• RECORDS FOR THIS TASK:

━━━━━━━━

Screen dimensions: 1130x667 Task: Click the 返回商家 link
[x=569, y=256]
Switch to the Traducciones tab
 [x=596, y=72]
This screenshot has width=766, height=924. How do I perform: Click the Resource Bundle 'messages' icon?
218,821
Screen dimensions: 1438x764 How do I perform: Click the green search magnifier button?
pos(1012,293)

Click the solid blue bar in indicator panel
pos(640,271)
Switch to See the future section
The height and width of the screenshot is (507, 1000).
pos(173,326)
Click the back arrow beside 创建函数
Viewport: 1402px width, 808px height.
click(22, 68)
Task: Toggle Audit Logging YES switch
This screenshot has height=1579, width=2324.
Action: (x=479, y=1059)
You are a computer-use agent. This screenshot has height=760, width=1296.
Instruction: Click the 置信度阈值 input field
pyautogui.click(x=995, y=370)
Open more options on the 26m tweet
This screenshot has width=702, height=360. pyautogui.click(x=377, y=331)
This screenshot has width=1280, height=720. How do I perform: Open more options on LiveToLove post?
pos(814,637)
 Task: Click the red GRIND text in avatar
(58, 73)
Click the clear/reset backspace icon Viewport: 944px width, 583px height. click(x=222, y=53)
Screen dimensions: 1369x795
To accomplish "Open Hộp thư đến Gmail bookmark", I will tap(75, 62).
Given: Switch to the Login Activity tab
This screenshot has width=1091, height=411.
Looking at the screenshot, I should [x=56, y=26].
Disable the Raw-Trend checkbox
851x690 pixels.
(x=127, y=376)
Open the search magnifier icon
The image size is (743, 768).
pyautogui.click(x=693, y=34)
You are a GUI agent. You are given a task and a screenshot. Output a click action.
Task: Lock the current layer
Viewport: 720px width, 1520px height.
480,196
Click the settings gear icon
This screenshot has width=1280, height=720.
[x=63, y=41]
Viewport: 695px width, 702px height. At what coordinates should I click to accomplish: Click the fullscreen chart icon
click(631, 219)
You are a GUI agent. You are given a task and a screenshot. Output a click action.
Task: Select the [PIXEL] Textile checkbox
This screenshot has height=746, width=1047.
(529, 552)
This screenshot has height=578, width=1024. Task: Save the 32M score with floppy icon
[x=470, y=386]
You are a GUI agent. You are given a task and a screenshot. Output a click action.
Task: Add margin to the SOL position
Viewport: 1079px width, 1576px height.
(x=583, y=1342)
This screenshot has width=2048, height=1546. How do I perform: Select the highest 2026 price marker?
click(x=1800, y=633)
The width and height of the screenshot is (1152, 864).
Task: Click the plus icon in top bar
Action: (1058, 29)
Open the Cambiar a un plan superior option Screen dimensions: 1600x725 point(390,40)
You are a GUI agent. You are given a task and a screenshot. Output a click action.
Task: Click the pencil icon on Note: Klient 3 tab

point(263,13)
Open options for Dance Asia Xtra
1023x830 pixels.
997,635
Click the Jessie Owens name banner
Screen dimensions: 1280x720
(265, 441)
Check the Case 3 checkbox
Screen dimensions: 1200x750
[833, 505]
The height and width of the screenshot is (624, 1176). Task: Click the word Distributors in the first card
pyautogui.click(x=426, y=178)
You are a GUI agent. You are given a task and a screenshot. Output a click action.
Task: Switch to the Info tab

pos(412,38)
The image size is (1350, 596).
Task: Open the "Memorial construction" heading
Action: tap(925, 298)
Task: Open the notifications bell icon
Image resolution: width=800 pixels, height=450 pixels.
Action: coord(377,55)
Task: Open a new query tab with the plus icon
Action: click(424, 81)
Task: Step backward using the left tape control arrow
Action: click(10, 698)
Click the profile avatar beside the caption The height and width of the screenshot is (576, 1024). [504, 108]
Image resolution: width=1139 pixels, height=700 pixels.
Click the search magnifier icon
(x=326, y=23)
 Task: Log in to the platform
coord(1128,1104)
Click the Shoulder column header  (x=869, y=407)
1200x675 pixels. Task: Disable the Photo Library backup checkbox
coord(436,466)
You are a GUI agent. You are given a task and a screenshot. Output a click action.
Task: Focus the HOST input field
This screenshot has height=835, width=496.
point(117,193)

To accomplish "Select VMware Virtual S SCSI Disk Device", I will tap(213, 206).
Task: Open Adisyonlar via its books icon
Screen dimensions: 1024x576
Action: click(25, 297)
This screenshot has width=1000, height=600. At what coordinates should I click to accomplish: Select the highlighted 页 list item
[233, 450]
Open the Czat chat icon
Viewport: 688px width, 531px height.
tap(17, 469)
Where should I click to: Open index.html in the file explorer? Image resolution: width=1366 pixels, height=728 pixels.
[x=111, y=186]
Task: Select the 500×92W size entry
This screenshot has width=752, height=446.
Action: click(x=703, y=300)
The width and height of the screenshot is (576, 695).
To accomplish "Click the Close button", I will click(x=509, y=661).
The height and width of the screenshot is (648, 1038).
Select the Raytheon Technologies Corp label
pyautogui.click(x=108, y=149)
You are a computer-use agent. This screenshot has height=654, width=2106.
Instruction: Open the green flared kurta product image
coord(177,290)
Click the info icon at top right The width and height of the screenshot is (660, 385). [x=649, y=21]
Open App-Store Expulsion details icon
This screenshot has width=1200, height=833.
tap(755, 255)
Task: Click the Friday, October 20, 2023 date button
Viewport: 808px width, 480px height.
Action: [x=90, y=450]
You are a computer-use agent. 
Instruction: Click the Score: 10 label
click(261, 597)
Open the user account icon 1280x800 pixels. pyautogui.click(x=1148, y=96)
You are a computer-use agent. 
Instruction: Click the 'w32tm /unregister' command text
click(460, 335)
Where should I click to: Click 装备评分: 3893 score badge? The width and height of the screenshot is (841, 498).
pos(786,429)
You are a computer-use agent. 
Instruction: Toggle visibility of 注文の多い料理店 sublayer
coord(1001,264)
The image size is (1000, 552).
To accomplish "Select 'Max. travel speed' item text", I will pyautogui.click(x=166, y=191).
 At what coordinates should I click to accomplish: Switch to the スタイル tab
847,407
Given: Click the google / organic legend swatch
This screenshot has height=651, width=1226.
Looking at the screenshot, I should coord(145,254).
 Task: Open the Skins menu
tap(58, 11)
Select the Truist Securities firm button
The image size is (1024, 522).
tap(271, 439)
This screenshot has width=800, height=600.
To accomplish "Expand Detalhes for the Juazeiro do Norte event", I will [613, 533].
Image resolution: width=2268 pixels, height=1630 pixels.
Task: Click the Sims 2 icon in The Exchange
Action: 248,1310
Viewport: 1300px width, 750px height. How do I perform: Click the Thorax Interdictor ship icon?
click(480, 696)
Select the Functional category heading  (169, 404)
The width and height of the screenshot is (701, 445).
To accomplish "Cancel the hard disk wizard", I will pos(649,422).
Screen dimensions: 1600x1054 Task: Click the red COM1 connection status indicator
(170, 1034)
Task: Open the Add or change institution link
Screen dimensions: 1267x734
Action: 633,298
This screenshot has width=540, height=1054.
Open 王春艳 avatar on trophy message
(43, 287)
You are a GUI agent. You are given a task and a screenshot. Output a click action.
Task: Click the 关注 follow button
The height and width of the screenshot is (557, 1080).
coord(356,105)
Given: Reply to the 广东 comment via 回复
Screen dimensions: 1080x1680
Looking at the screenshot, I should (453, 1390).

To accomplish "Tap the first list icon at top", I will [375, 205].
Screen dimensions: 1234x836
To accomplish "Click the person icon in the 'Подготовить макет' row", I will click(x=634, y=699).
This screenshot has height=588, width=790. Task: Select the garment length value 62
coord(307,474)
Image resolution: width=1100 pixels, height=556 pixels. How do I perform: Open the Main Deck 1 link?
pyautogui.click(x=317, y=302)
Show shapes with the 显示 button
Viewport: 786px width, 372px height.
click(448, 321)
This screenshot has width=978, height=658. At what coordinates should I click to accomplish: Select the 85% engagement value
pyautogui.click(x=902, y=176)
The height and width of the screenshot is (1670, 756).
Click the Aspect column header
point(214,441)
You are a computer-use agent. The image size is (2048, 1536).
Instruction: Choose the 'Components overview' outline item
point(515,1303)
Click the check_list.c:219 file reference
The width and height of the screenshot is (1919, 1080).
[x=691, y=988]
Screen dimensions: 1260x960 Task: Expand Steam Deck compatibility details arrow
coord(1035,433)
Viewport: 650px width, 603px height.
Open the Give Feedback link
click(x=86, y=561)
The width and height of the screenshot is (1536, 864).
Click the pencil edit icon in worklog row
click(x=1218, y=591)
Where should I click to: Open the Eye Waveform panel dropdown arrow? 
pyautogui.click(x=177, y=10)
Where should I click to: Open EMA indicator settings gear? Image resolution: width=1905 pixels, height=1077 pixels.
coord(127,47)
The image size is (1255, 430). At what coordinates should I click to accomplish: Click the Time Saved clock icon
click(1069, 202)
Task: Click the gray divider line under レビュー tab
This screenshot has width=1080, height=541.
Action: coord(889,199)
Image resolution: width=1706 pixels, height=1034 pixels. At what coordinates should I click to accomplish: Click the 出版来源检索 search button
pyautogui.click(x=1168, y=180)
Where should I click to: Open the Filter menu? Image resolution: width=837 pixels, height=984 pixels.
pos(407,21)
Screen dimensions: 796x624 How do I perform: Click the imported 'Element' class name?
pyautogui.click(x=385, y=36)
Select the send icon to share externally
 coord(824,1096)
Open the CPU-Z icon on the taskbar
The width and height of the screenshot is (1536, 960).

━━━━━━━━

• TASK OBJECTIVE:
Lines from the one holding "The image size is (1255, 430)." to the last line of the records: return these exactly, and only these.

• RESPONSE:
The image size is (1255, 430). At what coordinates should I click to accomplish: Click the Time Saved clock icon
click(1069, 202)
Task: Click the gray divider line under レビュー tab
This screenshot has width=1080, height=541.
Action: coord(889,199)
Image resolution: width=1706 pixels, height=1034 pixels. At what coordinates should I click to accomplish: Click the 出版来源检索 search button
pyautogui.click(x=1168, y=180)
Where should I click to: Open the Filter menu? Image resolution: width=837 pixels, height=984 pixels.
pos(407,21)
Screen dimensions: 796x624 How do I perform: Click the imported 'Element' class name?
pyautogui.click(x=385, y=36)
Select the send icon to share externally
 coord(824,1096)
Open the CPU-Z icon on the taskbar
The width and height of the screenshot is (1536, 960).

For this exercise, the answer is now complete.